- [YOUR INSTRUCTIONS]: Return the records exactly as they are.

-------

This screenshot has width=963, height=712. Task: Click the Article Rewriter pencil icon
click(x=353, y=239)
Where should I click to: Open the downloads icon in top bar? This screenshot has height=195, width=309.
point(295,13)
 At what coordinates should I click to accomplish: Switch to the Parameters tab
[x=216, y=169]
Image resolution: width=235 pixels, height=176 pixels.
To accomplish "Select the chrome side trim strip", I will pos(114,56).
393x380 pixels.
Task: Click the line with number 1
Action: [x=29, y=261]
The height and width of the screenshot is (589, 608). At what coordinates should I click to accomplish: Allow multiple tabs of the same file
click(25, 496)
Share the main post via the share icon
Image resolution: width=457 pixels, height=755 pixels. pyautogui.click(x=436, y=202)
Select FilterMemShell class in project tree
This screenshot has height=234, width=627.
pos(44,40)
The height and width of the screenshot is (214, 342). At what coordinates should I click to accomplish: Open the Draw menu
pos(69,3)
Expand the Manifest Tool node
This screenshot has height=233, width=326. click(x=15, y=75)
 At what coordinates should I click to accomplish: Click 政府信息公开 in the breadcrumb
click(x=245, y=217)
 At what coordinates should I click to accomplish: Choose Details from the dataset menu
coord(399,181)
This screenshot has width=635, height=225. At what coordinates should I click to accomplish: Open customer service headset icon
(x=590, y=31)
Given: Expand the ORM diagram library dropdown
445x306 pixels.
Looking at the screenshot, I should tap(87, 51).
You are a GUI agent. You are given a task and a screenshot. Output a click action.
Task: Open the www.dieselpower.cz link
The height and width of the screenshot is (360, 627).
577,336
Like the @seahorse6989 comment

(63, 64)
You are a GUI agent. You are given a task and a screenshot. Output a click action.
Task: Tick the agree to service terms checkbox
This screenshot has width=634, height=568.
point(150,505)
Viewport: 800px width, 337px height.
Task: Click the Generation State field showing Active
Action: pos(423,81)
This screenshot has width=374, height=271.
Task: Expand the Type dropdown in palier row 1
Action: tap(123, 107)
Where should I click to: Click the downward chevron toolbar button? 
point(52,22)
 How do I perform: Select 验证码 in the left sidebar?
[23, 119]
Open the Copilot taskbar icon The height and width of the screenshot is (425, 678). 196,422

-------

- [EXPECTED ANSWER]:
This screenshot has width=963, height=712. Task: Click the Article Rewriter pencil icon
click(x=353, y=239)
Where should I click to: Open the downloads icon in top bar? This screenshot has height=195, width=309.
point(295,13)
 At what coordinates should I click to accomplish: Switch to the Parameters tab
[x=216, y=169]
Image resolution: width=235 pixels, height=176 pixels.
To accomplish "Select the chrome side trim strip", I will pos(114,56).
393x380 pixels.
Task: Click the line with number 1
Action: [x=29, y=261]
The height and width of the screenshot is (589, 608). At what coordinates should I click to accomplish: Allow multiple tabs of the same file
click(25, 496)
Share the main post via the share icon
Image resolution: width=457 pixels, height=755 pixels. pyautogui.click(x=436, y=202)
Select FilterMemShell class in project tree
This screenshot has height=234, width=627.
pos(44,40)
The height and width of the screenshot is (214, 342). At what coordinates should I click to accomplish: Open the Draw menu
pos(69,3)
Expand the Manifest Tool node
This screenshot has height=233, width=326. click(x=15, y=75)
 At what coordinates should I click to accomplish: Click 政府信息公开 in the breadcrumb
click(x=245, y=217)
 At what coordinates should I click to accomplish: Choose Details from the dataset menu
coord(399,181)
This screenshot has width=635, height=225. At what coordinates should I click to accomplish: Open customer service headset icon
(x=590, y=31)
Given: Expand the ORM diagram library dropdown
445x306 pixels.
Looking at the screenshot, I should tap(87, 51).
You are a GUI agent. You are given a task and a screenshot. Output a click action.
Task: Open the www.dieselpower.cz link
The height and width of the screenshot is (360, 627).
577,336
Like the @seahorse6989 comment

(63, 64)
You are a GUI agent. You are given a task and a screenshot. Output a click action.
Task: Tick the agree to service terms checkbox
This screenshot has width=634, height=568.
point(150,505)
Viewport: 800px width, 337px height.
Task: Click the Generation State field showing Active
Action: pos(423,81)
This screenshot has width=374, height=271.
Task: Expand the Type dropdown in palier row 1
Action: tap(123, 107)
Where should I click to: Click the downward chevron toolbar button? 
point(52,22)
 How do I perform: Select 验证码 in the left sidebar?
[23, 119]
Open the Copilot taskbar icon The height and width of the screenshot is (425, 678). 196,422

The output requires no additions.